Andalucía dará un nuevo paso en su estrategia de turismo de congresos con la llegada a Málaga de eMobility Expo World Congress–MOW 2026, un foro europeo centrado en la movilidad sostenible que se celebrará los días 10 y 11 de marzo de 2026. La cita, presentada en Sevilla con la participación de los consejeros Arturo Bernal (Turismo y Andalucía Exterior) y Jorge Paradela (Industria, Energía y Minas), prevé reunir a más de 6.000 profesionales y a más de 200 firmas expositoras.
La Junta enmarca el encuentro como un hito para consolidar a Andalucía como sede de grandes eventos ligados a la innovación y la sostenibilidad. En la presentación se ha insistido en que el congreso no se limita a “mostrar tecnología”, sino que busca ser un espacio para debatir hoja de ruta, generar alianzas y acelerar decisiones empresariales en un sector en plena transformación.
Según los datos avanzados, la programación sumará más de 370 expertos y ponentes internacionales y la organización estima un impacto económico superior a 12 millones de euros, además de una proyección mediática internacional valorada en 38 millones. Son cifras de previsión que sitúan el foco en un efecto inmediato: ocupación hotelera, restauración, transporte y servicios asociados a la logística congresual.
Bernal ha defendido que el valor de este tipo de encuentros está en su capacidad para activar economía real en pocos días: reuniones, contratación de proveedores, estancias y consumo en destino. Esa lectura encaja con una tendencia que Málaga viene reforzando en los últimos años: atraer congresos con asistentes de alto perfil profesional, que viajan con agenda intensa y un gasto diario por encima de la media turística.
Por su parte, Paradela ha puesto el acento en la base industrial y tecnológica de la comunidad vinculada a la automoción y a la movilidad, citando ejemplos de actividad y de nuevos actores. El mensaje de fondo es doble: Andalucía quiere alojar el debate, pero también proyectar capacidades productivas y talento, con conexiones entre empresas, universidades e infraestructuras.
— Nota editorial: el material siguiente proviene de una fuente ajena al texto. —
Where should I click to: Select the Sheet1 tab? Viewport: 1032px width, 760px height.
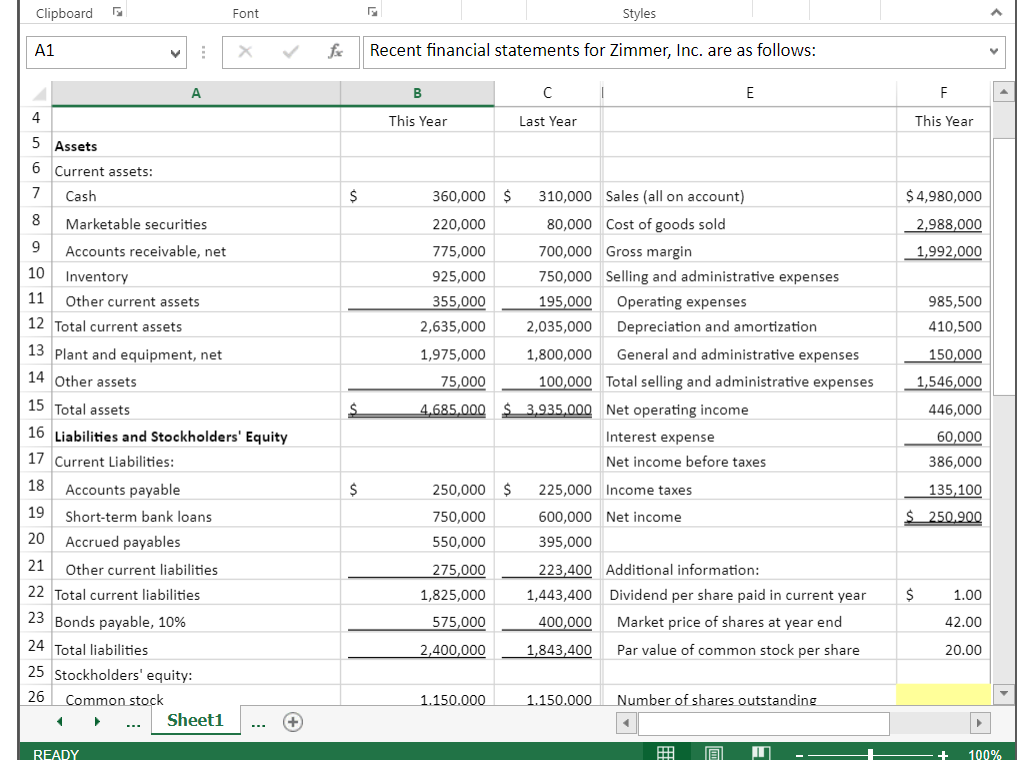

El congreso llega a Andalucía tras dos ediciones celebradas en Valencia y se presenta como una plataforma para abordar movilidad electrificada, conectada, autónoma y segura, además de nuevas soluciones energéticas. La alianza con el foro The new Mobility Order in the World amplía el componente estratégico del programa y pretende reforzar el posicionamiento del sur de Europa como polo de digitalización aplicada al transporte.
Más allá del contenido técnico, el anuncio tiene una lectura clara para el sector turístico: cada gran congreso es una oportunidad para mejorar el “paquete destino”. En una ciudad como Málaga, el turismo congresual convive con propuestas culturales y gastronómicas que funcionan como complemento natural a la agenda profesional. Para quienes trabajan el turismo experiencial —restauración, producto local, bodegas y visitas organizadas—, estas fechas suelen abrir una ventana de demanda de calidad, especialmente en cenas de networking y actividades paralelas.
Con marzo marcado en el calendario, Andalucía refuerza así una línea que va más allá del escaparate: captar eventos con capacidad de atracción internacional, sostener una red de proveedores y convertir la celebración de congresos en una palanca estable de actividad para la hostelería y el conjunto de la economía urbana.